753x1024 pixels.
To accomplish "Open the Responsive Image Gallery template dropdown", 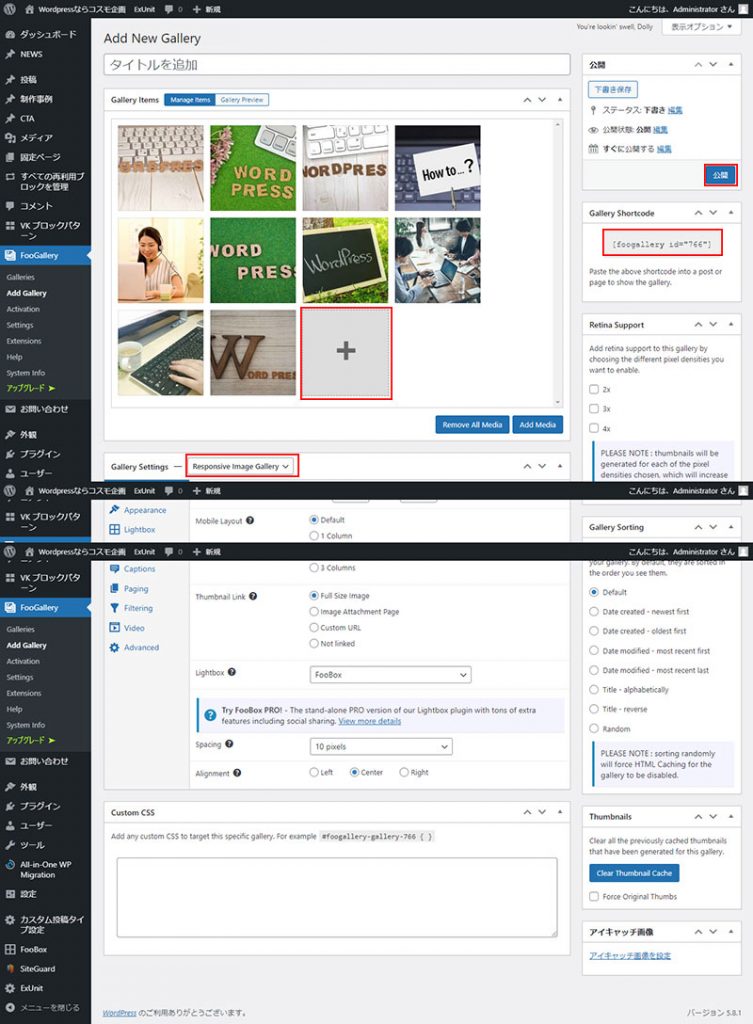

+---+

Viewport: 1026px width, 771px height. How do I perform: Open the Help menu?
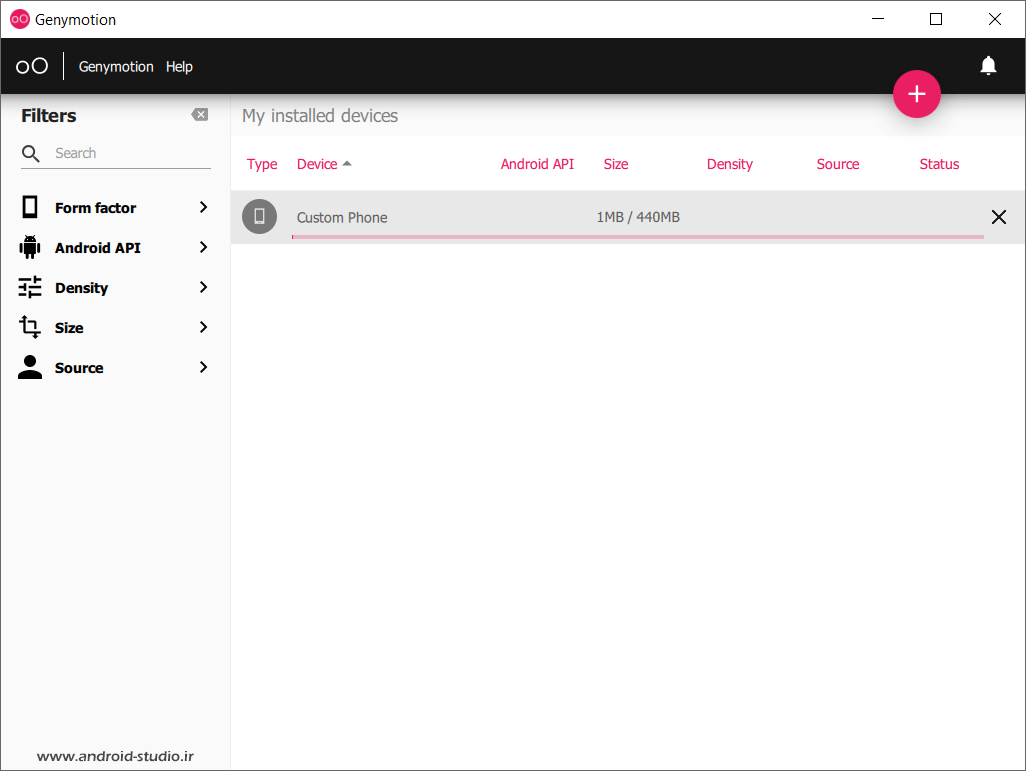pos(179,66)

+---+

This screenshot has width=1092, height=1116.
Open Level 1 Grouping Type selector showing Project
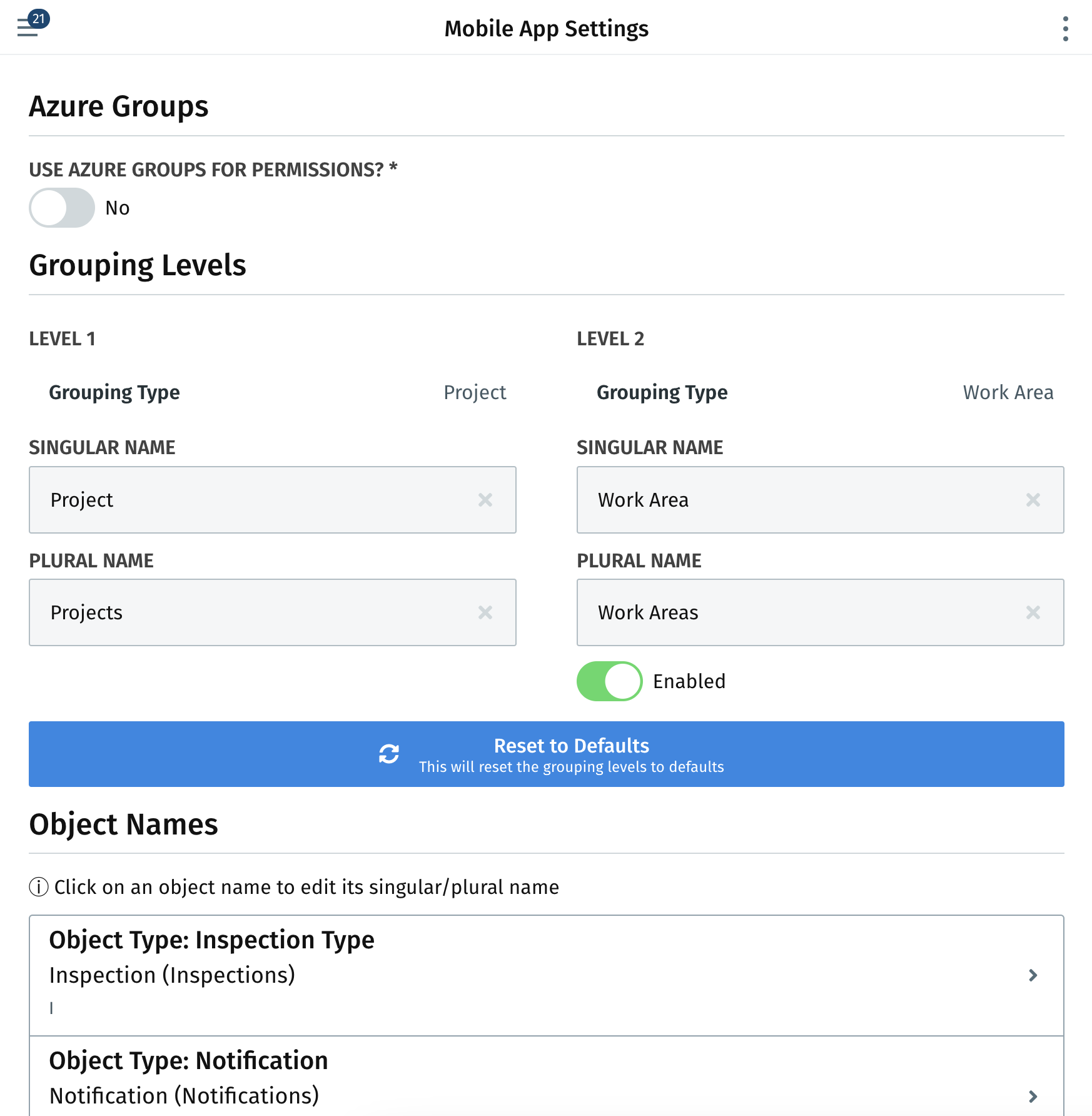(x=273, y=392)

+---+

**Activity**
Taking the entries above, extract every line from the one bearing "753x1024 pixels." through the one bearing "the Responsive Image", exactly, with no pictures.

**Expected answer**
753x1024 pixels.
To accomplish "Open the Responsive Image Gallery template dropdown", 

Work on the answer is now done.